TRY IT:
Within the records below is a range that opens at the line with "This screenshot has width=503, height=636." and closes at the line with "Task: Toggle the Liverpool legend entry". Return that range word for word, both ends included, and only that range.

SUPPLIED INFORMATION:

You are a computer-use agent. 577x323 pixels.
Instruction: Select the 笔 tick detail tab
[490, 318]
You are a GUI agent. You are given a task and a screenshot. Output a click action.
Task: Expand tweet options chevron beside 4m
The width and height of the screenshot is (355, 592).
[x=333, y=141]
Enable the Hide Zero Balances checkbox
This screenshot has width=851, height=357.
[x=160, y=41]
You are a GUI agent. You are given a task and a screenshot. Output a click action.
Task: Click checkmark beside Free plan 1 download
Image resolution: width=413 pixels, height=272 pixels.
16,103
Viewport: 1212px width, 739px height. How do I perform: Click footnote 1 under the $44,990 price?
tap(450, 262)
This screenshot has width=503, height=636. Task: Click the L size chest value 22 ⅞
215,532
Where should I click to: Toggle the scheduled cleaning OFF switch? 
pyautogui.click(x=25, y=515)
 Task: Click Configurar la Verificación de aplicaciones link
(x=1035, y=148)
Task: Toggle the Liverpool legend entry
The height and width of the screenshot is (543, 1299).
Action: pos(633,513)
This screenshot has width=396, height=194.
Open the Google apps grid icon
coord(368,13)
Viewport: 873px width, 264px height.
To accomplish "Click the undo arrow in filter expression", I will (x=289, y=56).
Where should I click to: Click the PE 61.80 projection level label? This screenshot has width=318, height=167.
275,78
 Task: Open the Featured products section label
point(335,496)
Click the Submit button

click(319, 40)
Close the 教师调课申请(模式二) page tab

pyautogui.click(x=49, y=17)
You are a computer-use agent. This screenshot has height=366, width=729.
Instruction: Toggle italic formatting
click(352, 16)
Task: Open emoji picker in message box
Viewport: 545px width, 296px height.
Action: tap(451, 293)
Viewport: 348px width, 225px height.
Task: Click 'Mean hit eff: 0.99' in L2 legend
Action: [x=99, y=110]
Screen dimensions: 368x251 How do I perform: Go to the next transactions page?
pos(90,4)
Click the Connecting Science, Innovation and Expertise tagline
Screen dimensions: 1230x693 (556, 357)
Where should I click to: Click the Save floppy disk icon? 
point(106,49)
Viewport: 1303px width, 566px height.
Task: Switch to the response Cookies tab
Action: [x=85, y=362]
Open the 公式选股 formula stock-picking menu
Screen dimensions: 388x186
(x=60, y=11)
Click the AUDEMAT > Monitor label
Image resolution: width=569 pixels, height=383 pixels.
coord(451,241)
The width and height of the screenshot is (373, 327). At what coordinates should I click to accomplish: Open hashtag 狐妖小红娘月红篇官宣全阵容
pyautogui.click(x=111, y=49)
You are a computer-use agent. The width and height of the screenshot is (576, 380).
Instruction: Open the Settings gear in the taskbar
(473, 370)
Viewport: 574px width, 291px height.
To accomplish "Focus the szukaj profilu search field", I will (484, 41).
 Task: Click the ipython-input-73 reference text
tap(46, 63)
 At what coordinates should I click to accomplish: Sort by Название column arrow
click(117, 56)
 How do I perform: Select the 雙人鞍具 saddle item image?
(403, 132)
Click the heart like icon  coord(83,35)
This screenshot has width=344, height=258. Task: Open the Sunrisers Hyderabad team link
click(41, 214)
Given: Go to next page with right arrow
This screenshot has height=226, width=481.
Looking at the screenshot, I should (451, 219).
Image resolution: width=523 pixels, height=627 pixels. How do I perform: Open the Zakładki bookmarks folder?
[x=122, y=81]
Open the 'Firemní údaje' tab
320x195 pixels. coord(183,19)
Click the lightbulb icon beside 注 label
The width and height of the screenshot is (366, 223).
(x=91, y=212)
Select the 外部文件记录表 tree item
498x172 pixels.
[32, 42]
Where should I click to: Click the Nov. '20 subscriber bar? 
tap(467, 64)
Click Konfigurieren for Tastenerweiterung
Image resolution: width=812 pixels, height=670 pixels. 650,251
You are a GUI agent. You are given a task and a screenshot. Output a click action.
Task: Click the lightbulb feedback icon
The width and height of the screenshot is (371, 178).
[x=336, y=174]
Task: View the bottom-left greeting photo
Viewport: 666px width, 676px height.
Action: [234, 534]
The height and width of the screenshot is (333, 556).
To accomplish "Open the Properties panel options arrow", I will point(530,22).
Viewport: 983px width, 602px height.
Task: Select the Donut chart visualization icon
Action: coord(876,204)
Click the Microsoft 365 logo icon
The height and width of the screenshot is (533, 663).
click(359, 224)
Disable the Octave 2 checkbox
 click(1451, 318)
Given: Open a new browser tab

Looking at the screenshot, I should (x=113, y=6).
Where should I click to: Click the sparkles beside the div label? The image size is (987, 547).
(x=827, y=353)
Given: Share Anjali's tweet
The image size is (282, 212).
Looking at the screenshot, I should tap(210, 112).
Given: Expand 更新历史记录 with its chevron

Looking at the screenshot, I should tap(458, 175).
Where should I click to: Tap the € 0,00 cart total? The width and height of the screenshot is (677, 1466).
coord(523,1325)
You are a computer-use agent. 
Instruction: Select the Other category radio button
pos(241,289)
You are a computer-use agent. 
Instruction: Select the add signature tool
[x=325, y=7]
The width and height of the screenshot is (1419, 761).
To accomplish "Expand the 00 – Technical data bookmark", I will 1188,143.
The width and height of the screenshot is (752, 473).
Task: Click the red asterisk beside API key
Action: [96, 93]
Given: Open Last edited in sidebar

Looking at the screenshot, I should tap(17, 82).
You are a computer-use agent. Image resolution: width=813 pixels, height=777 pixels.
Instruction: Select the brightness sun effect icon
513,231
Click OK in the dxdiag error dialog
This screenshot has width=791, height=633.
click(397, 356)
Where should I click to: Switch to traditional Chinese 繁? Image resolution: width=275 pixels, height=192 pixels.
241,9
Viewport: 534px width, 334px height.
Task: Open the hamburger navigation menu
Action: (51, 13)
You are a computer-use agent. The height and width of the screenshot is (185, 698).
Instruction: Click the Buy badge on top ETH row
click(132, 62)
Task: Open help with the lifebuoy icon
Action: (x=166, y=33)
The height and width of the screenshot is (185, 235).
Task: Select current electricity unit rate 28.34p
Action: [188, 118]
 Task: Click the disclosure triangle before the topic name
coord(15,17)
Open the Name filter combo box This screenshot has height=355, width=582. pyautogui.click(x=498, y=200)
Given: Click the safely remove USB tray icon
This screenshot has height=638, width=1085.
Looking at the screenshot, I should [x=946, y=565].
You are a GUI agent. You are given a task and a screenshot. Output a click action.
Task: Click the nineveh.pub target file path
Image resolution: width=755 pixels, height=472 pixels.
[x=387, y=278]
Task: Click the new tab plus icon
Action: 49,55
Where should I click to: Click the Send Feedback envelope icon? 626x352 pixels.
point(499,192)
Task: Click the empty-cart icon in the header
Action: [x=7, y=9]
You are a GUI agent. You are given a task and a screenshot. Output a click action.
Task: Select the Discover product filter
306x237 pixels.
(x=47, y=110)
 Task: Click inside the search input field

FINISHED TASK:
This screenshot has width=503, height=636. Task: Click the L size chest value 22 ⅞
215,532
Where should I click to: Toggle the scheduled cleaning OFF switch? 
pyautogui.click(x=25, y=515)
 Task: Click Configurar la Verificación de aplicaciones link
(x=1035, y=148)
Task: Toggle the Liverpool legend entry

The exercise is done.